[Stored items]
--- START ---

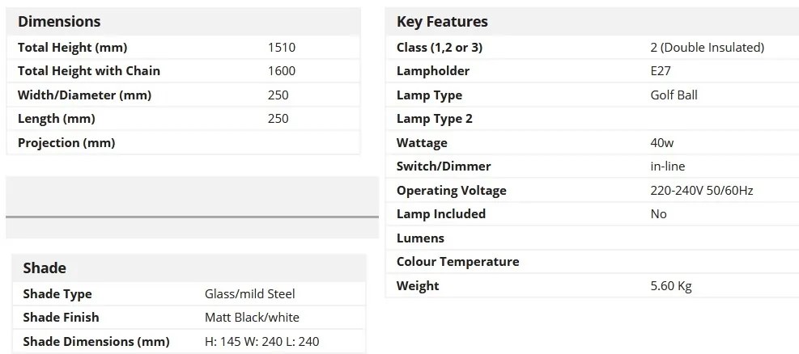Select the E27 lampholder value
This screenshot has height=354, width=799.
click(661, 70)
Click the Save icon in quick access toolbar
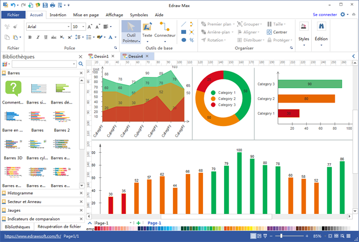Screen dimensions: 359x242 (x=45, y=5)
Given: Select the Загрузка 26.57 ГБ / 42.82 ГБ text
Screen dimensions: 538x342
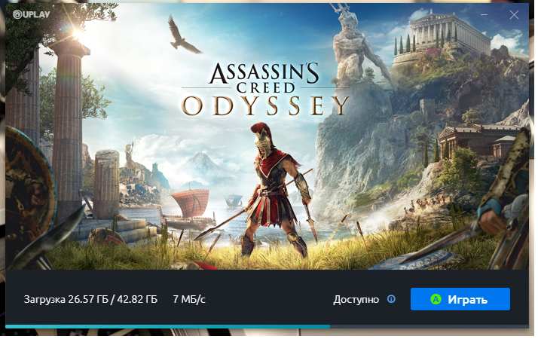Looking at the screenshot, I should point(90,300).
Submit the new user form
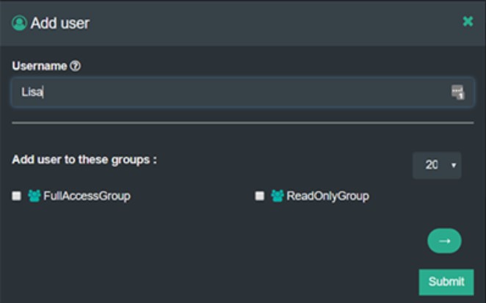Viewport: 486px width, 303px height. click(x=446, y=281)
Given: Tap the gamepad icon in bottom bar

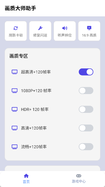Looking at the screenshot, I should [x=79, y=176].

--- END ---

From the line holding "Click the Save icon in quick access toolbar" to the final line of the data above, give each line again exactly, both ends included, and drop the pictures.

Response to the task:
Click the Save icon in quick access toolbar
Screen dimensions: 359x242 (x=45, y=5)
Given: Select the Загрузка 26.57 ГБ / 42.82 ГБ text
Screen dimensions: 538x342
Looking at the screenshot, I should point(90,300).
Submit the new user form
Viewport: 486px width, 303px height. click(x=446, y=281)
Given: Tap the gamepad icon in bottom bar

Looking at the screenshot, I should [x=79, y=176].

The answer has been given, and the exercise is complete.